Despite peaceful protest and the absence of any serious crime, the truckers who protested Canada’s draconian COVID-19 mandates were nevertheless subjected to police brutality; arrest and incarceration without just cause; deprivation of property, including their trucks and bank accounts, without due process; and various prohibitions on the right to travel, to work, and to assemble. Those are hallmarks of dictatorship, and the title of dictator is justly now the mantle Justin Trudeau has earned. Americans have always regarded Canada as a parliamentary democracy in which freedom comparable to our own was protected by the rule of law, but, in fact, Canadians have never enjoyed secure protection for their rights.
In 1982, the Canadian Parliament enacted a Charter of Rights and Freedoms. That Charter includes provisions that purport to recognize and protect certain fundamental liberties. For example, Section 2 (“Fundamental Freedoms”) protects “freedom of . . . expression, including freedom of the press and other media of communication;” “freedom of peaceful assembly;” and “freedom of association.” Moreover, Section 8 purports to protect Canadians from “unreasonable search or seizure” and Section 9 from arbitrary detention or imprisonment. Section 11 purports to ensure that every person charged with an offense has the right to be “presumed innocent until proven guilty.”

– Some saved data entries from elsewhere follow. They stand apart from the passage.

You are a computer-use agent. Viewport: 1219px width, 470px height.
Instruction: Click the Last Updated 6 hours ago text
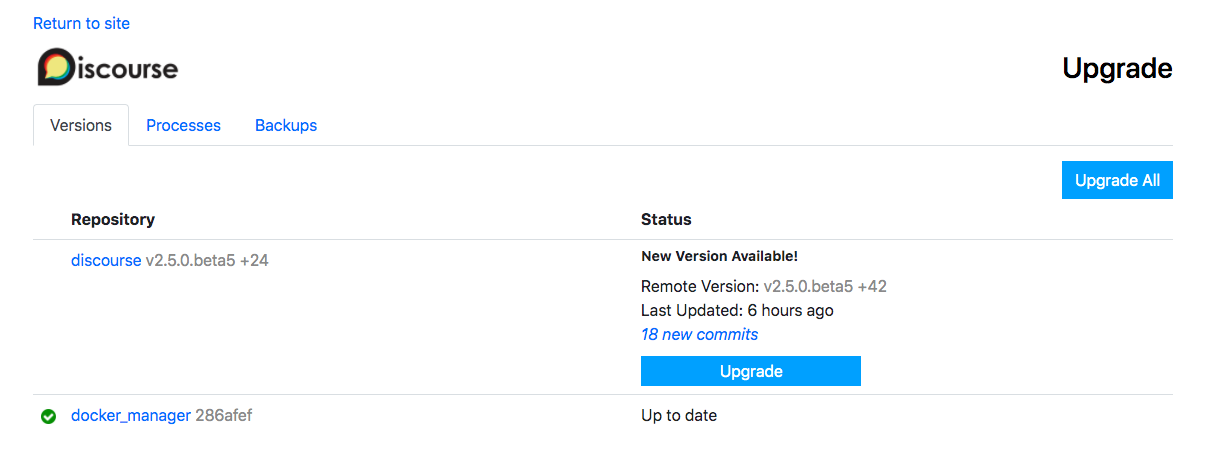(737, 310)
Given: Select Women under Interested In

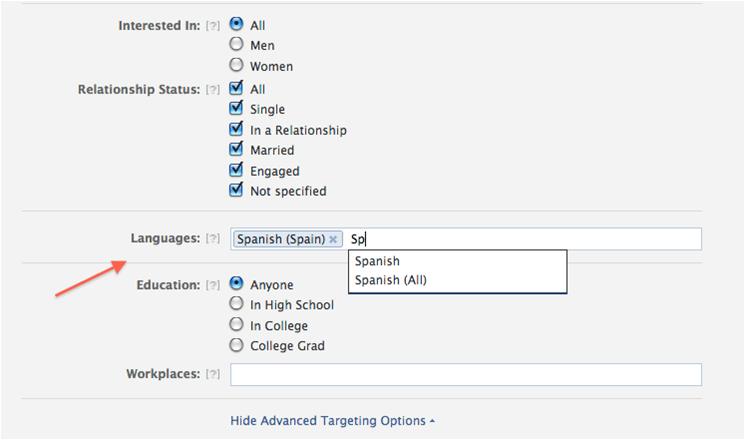Looking at the screenshot, I should (236, 65).
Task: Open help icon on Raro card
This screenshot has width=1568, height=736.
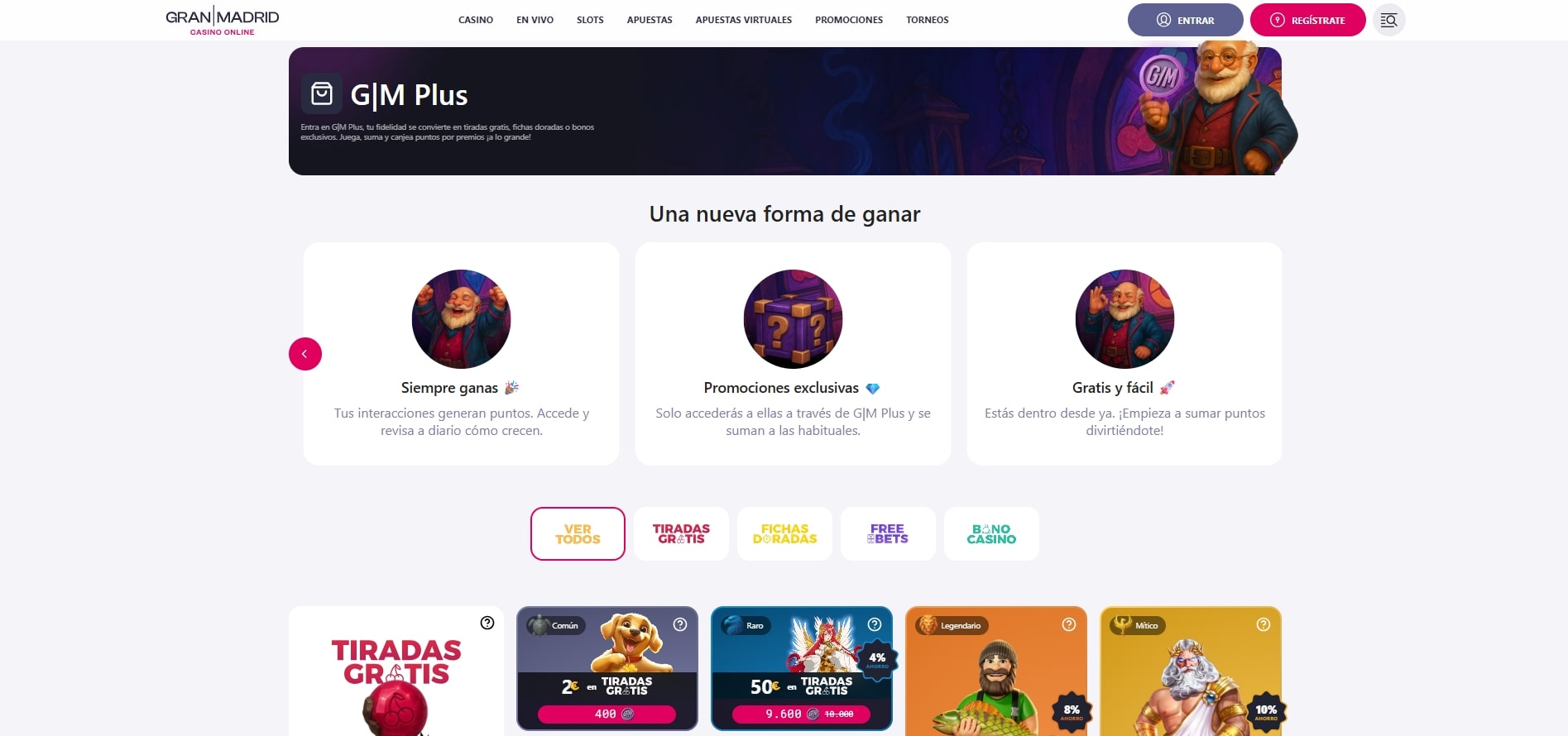Action: [x=875, y=624]
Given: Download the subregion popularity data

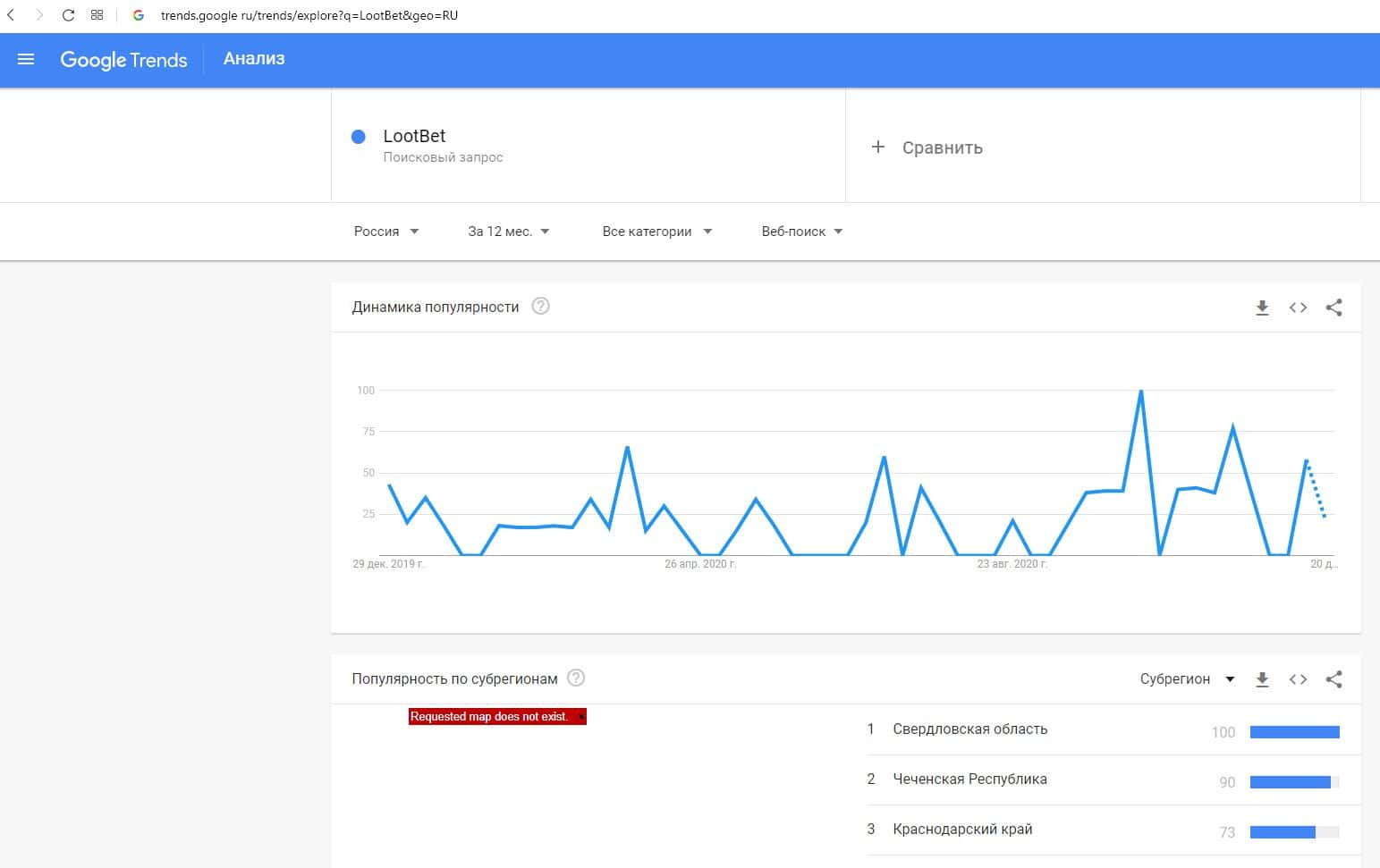Looking at the screenshot, I should pos(1262,679).
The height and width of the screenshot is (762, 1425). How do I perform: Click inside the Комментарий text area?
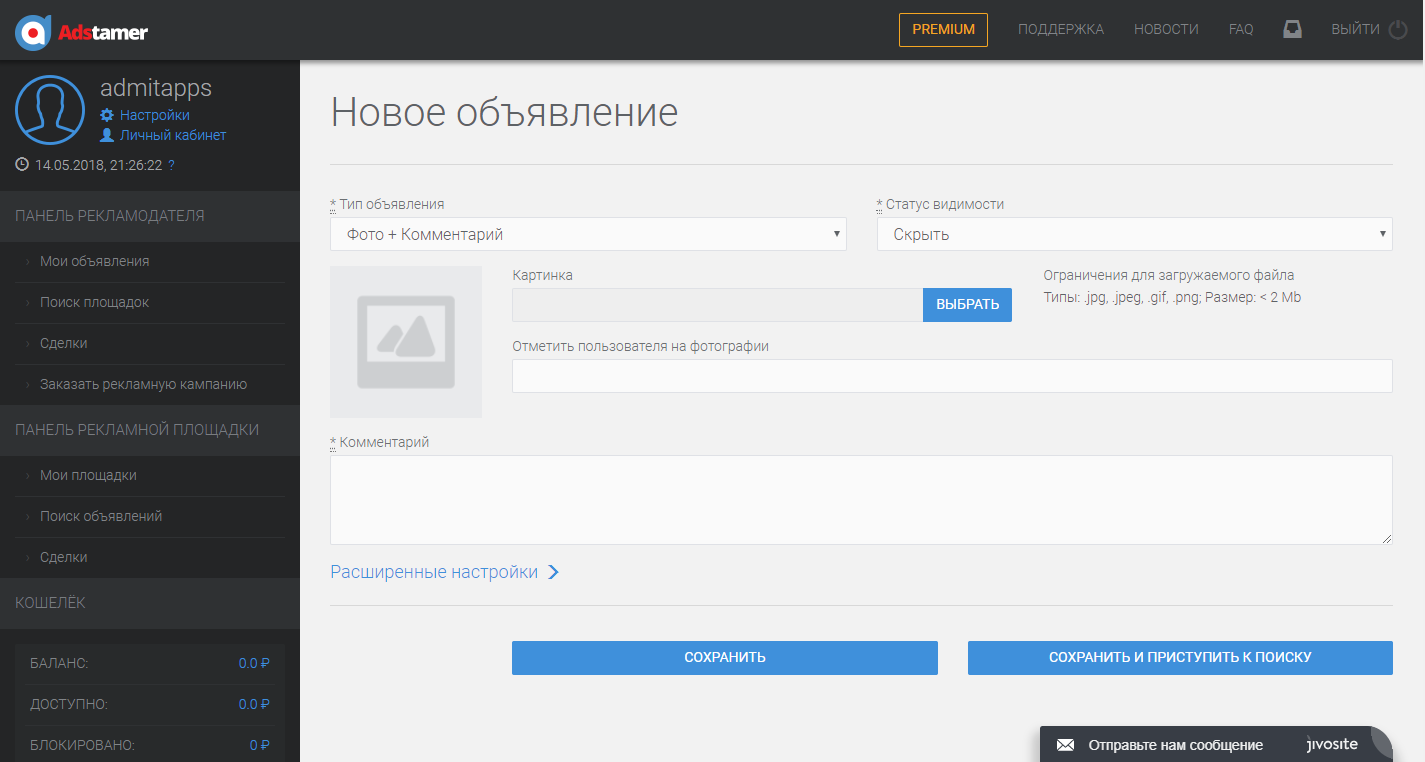tap(860, 497)
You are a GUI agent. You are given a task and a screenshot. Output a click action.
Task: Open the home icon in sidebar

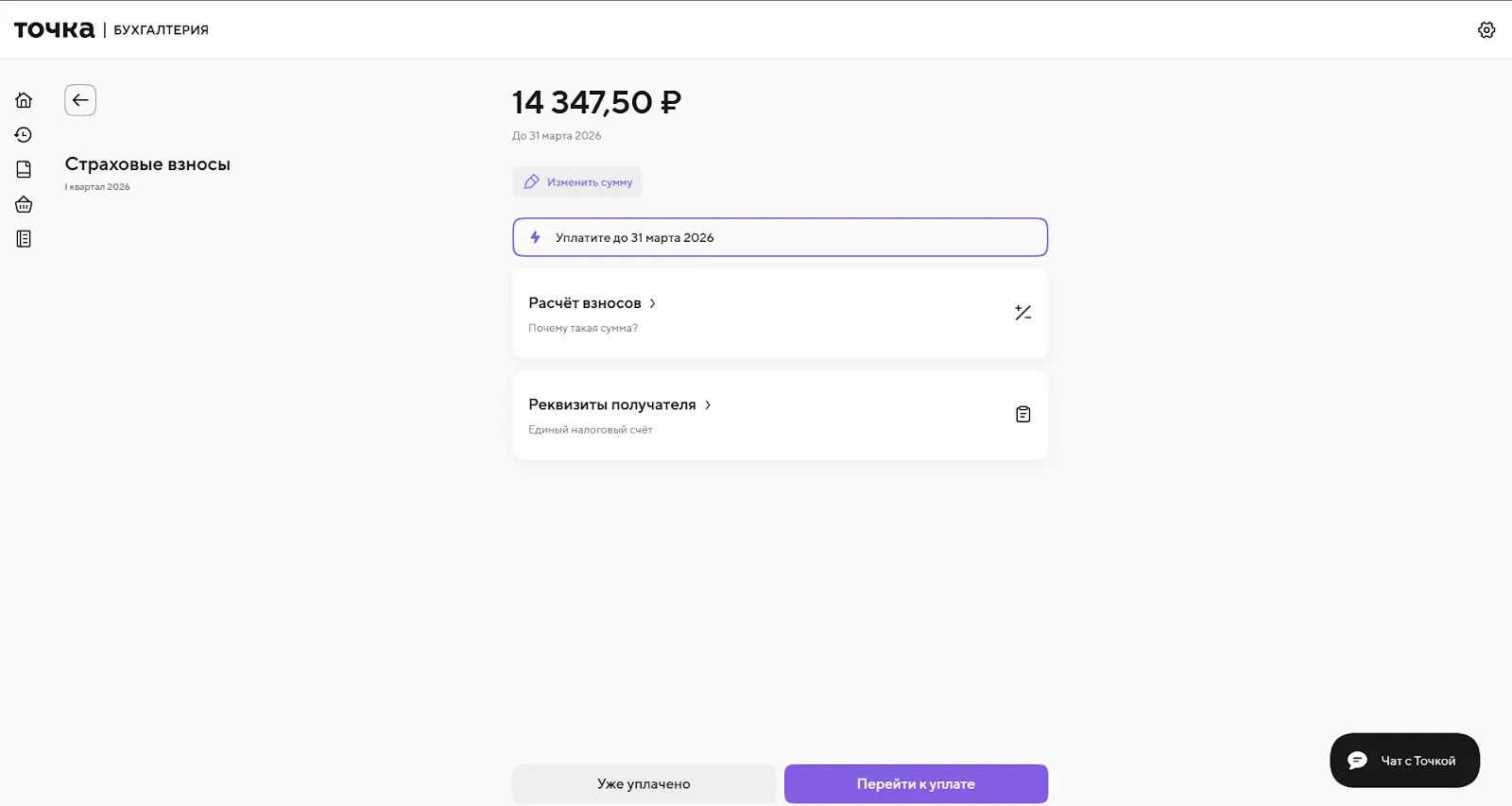24,100
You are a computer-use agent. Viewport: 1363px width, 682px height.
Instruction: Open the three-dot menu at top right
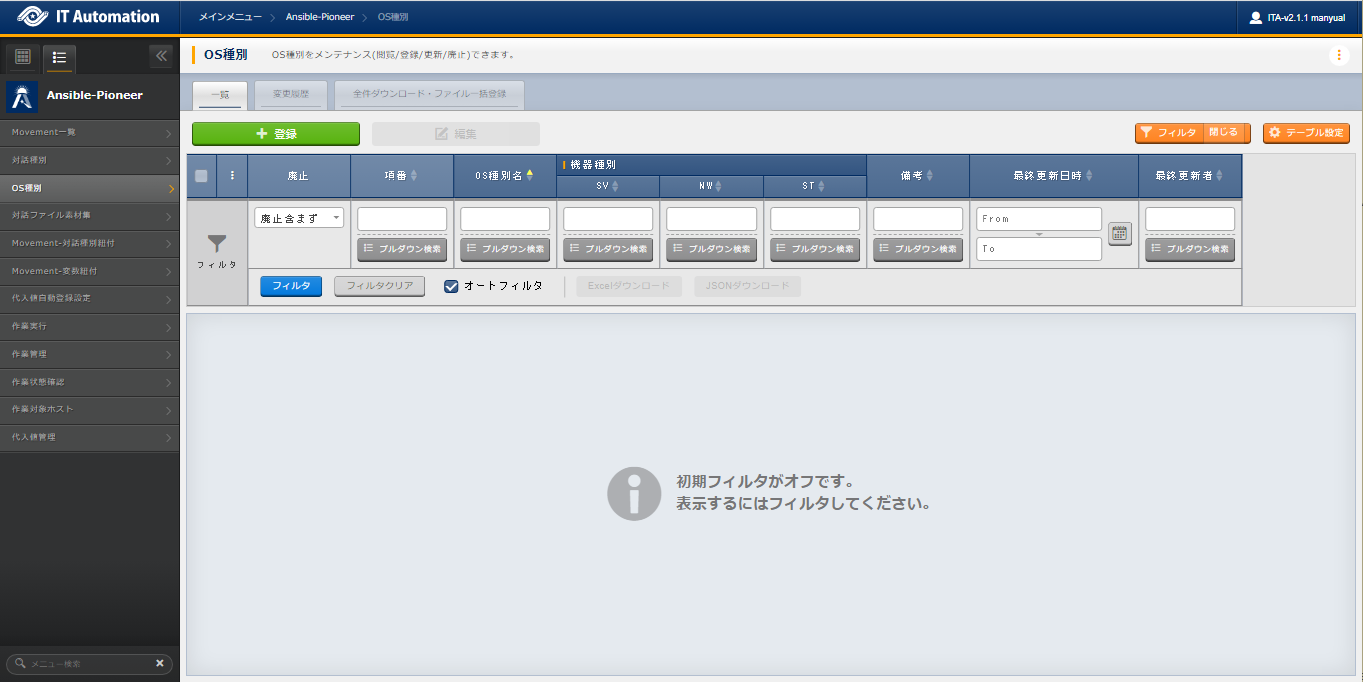pos(1340,56)
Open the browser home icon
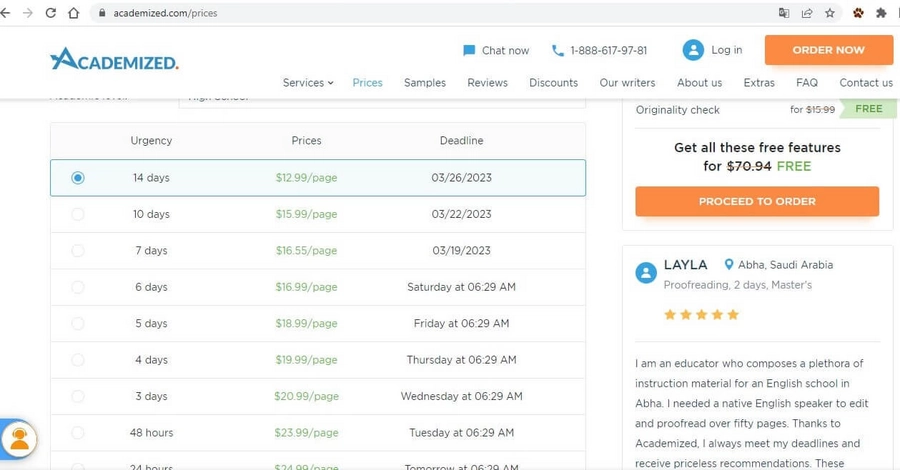Screen dimensions: 900x470 click(73, 13)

Because the Canadian Charter of Rights and Freedoms includes those and other seemingly rights-protective provisions, many Canadians believed they were protected against actions by the Prime Minister in violation of their rights. Unfortunately for our freedom-loving friends and neighbors to the North, the reality is to the contrary, and that is, in part, due to the fact that Canadians’ rights exist by Act of Parliament, not from a written Constitution in which rights are deemed pre-political and unalienable.